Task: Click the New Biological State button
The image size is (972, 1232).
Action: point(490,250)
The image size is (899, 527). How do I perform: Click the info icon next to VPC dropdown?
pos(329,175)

........

- [EXERCISE INSTRUCTIONS] Send back exactly the lines of the listing above, beginning at the line containing "The image size is (899, 527)." and ending with the last. Add nothing.

- [SOLUTION TO THIS TASK]
The image size is (899, 527). How do I perform: Click the info icon next to VPC dropdown?
pos(329,175)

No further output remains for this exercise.